Fu così anche per la pittura e la scultura: era laureato in legge e sua madre lo voleva avvocato ma sentiva un disagio e quando un amico gli disse che si era iscritto a una scuola d’arte, abbandonò tutto. Ciò che faceva era frutto di un moto immediato e spontaneo, essere artista per lui significava essere libero ed esprimersi con tutto quello che si ha a disposizione. Mio padre è come se avesse vissuto tante vite: nel suo primo libro, Ho rubato la marmellata, che si editò da solo, raccontava che era un sessantenne, scapolo che viveva con la madre e sembrava ormai avviato a una vita da pensionato.
Quando sua madre morì, due anni dopo, conobbe mia madre, si innamorò e a 64 anni divenne padre, cominciando a lavorare tantissimo. E praticamente iniziò una nuova vita. Ho avuto la fortuna di avere un papà speciale, il suo esempio mi dà molta energia nella quotidianità del mio lavoro perché penso che una persona può davvero essere artefice del suo futuro.
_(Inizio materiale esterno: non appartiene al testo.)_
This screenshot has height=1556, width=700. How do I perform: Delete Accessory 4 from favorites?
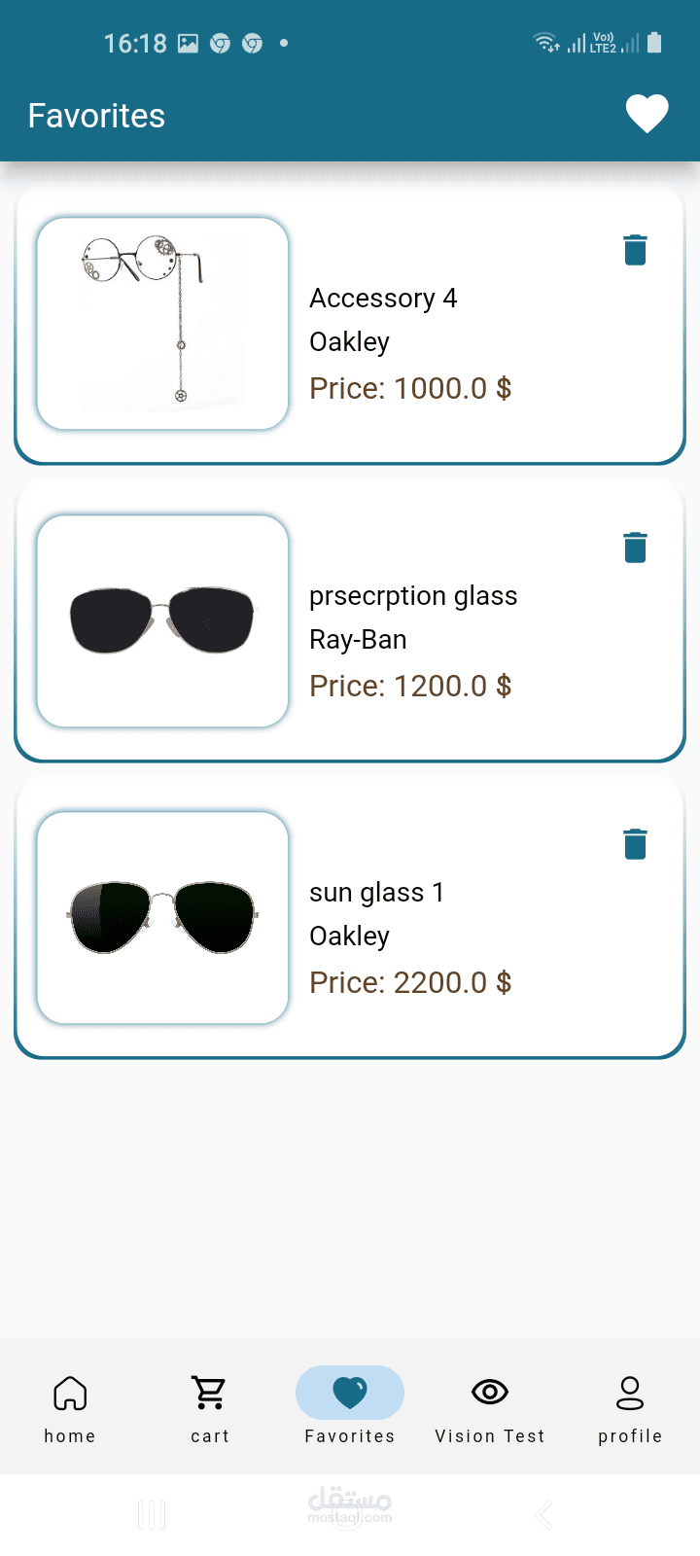tap(635, 250)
Oggi ho 32 anni e lavoro per l’agenzia di Spettacoli che mia madre Luisa Pistoia ha creato da quasi 40, la Sosia & Pistoia. Mi occupo di seguire giovani talenti, cercando di dare loro un’opportunità; che sia individuare il progetto giusto o creare il link con un produttore interessato. Convinta che dare una possibilità a nuovi artisti sia il modo migliore di portare avanti l’eredità di mio padre che all’arte, sotto qualsiasi forma, ha dedicato tutta la sua vita.